** Opening Records for processing block **

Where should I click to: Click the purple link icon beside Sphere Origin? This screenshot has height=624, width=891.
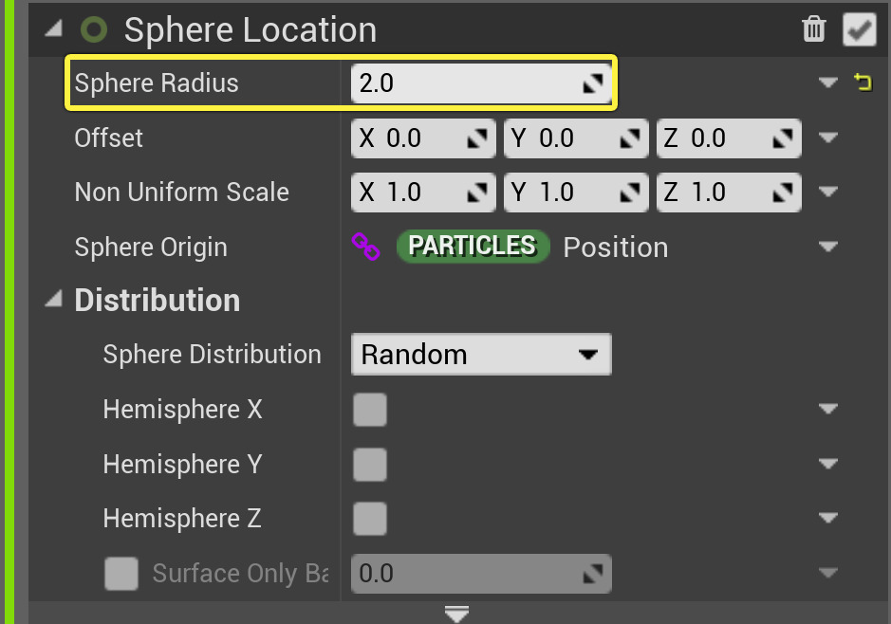[x=365, y=248]
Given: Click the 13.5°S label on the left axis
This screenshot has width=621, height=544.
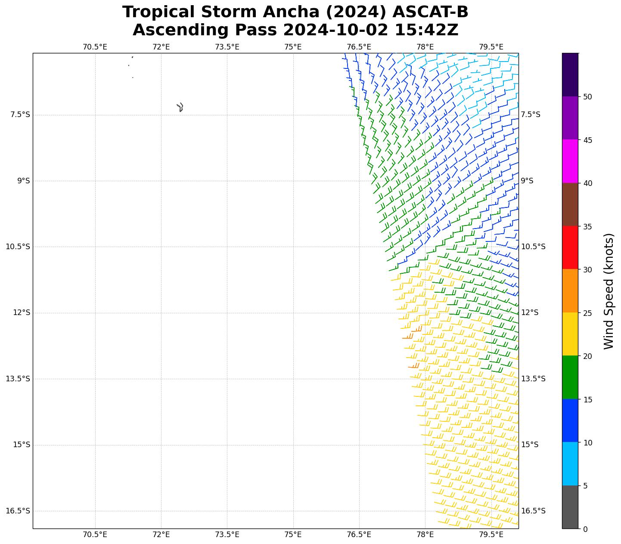Looking at the screenshot, I should (x=18, y=379).
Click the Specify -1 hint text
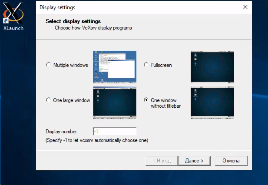 click(97, 140)
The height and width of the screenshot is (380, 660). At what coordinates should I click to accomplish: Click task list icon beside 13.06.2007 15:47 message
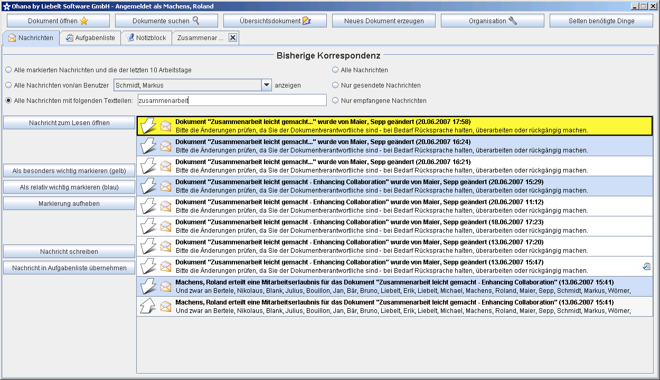click(646, 267)
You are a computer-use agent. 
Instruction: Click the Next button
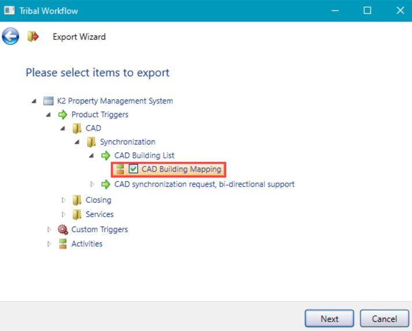click(329, 318)
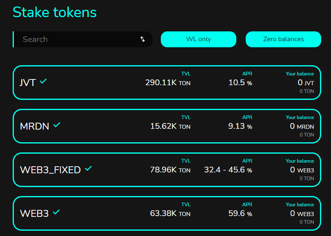Select the WEB3 pool name
The height and width of the screenshot is (236, 331).
point(34,214)
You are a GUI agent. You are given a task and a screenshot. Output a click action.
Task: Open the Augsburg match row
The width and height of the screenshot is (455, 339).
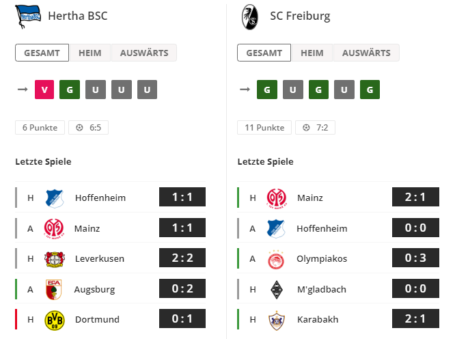pos(110,289)
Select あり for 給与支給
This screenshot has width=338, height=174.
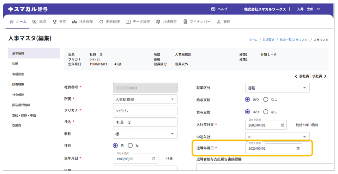[x=248, y=99]
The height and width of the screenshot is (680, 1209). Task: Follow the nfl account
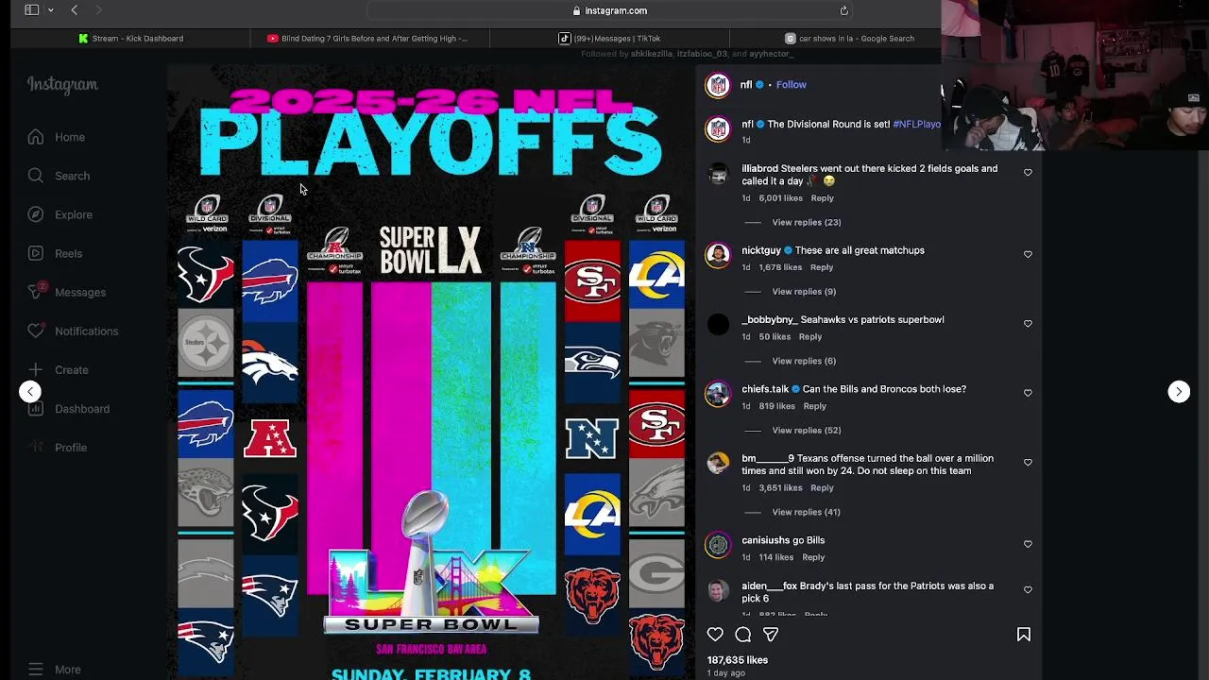coord(791,84)
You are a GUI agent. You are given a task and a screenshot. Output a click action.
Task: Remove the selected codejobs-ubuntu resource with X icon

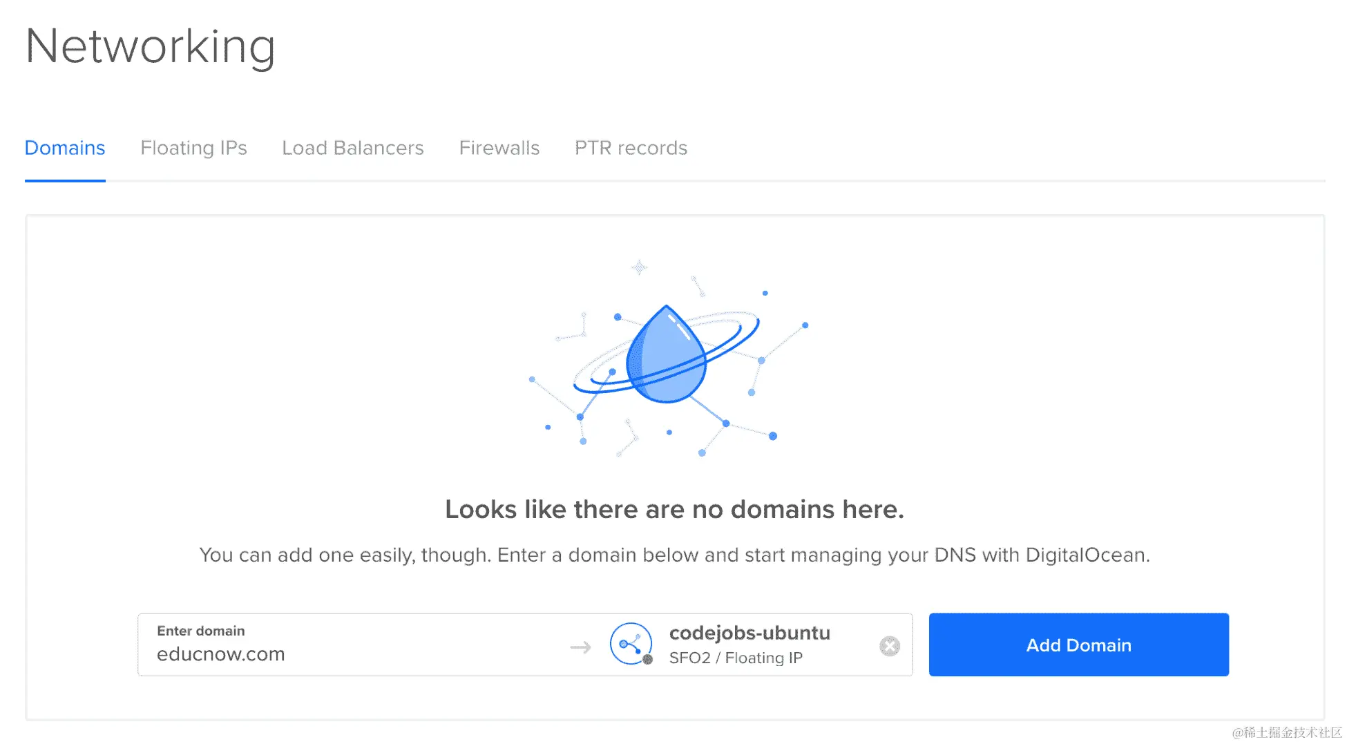(890, 646)
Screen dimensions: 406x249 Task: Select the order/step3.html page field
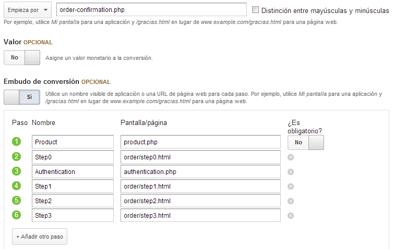point(200,215)
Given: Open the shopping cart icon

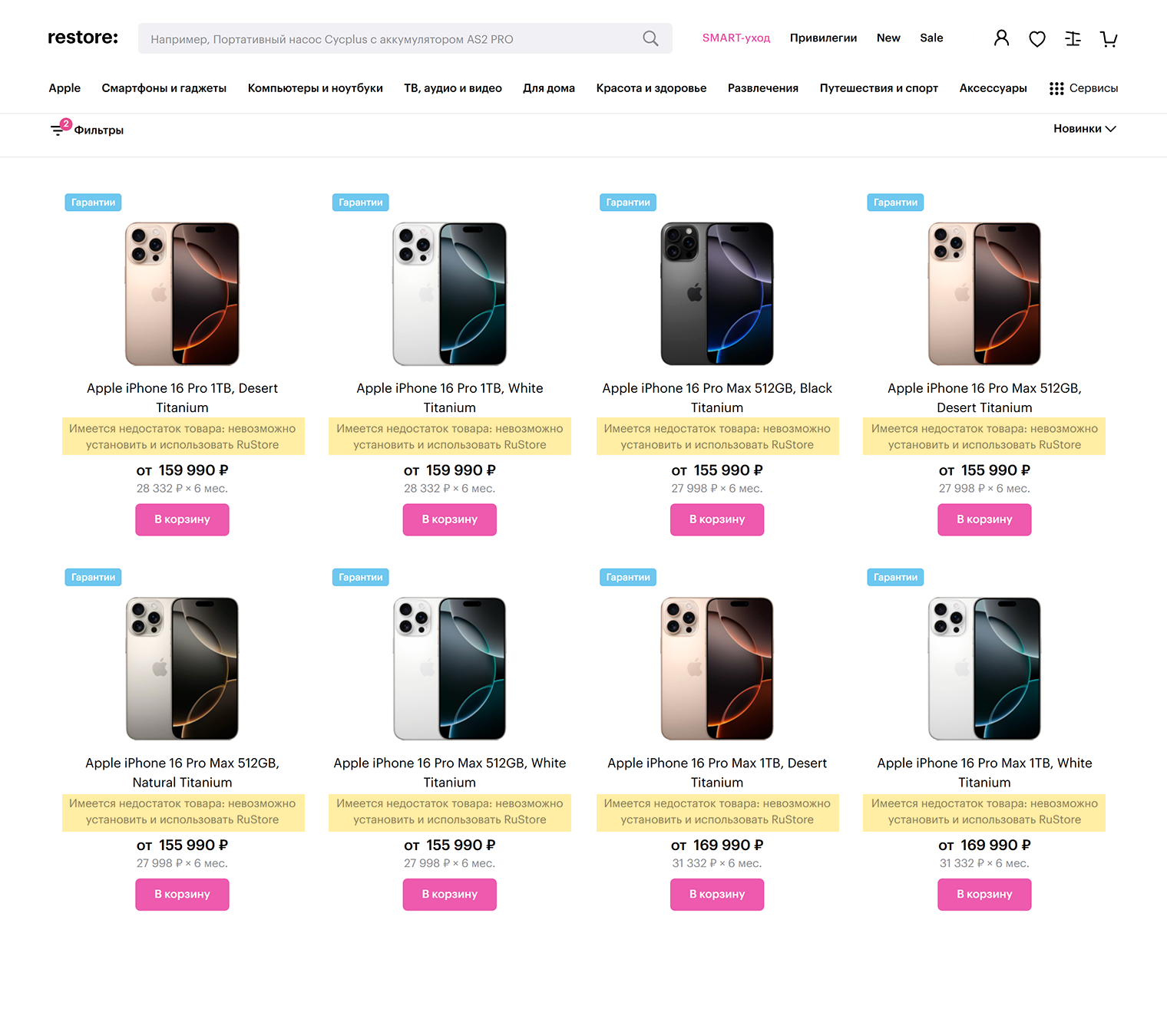Looking at the screenshot, I should [x=1108, y=39].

** Closing Records for processing block **

* Exercise aim: Could you reproduce the entries verbatim, leaving out all pictures?

* Solved exercise:
Where should I click to: Click the purple link icon beside Sphere Origin? This screenshot has height=624, width=891.
[x=365, y=248]
Given: Click the 13.5°S label on the left axis
This screenshot has width=621, height=544.
Looking at the screenshot, I should (x=18, y=379).
Click the Specify -1 hint text
 click(97, 140)
The height and width of the screenshot is (380, 660). At what coordinates should I click to accomplish: Click task list icon beside 13.06.2007 15:47 message
click(646, 267)
You are a computer-use agent. 
Instruction: Click the Next button
click(329, 318)
Select the WEB3 pool name
The height and width of the screenshot is (236, 331).
point(34,214)
You are a GUI agent. You are given a task and a screenshot. Output a click action.
Task: Open the Augsburg match row
The width and height of the screenshot is (455, 339).
pos(110,289)
Select あり for 給与支給
This screenshot has width=338, height=174.
[x=248, y=99]
The height and width of the screenshot is (680, 1209). Task: Follow the nfl account
coord(791,84)
You are a GUI agent. You are given a task and a screenshot. Output a click action.
Task: Remove the selected codejobs-ubuntu resource with X icon

(890, 646)
Screen dimensions: 406x249 Task: Select the order/step3.html page field
point(200,215)
Given: Open the shopping cart icon

Looking at the screenshot, I should [x=1108, y=39].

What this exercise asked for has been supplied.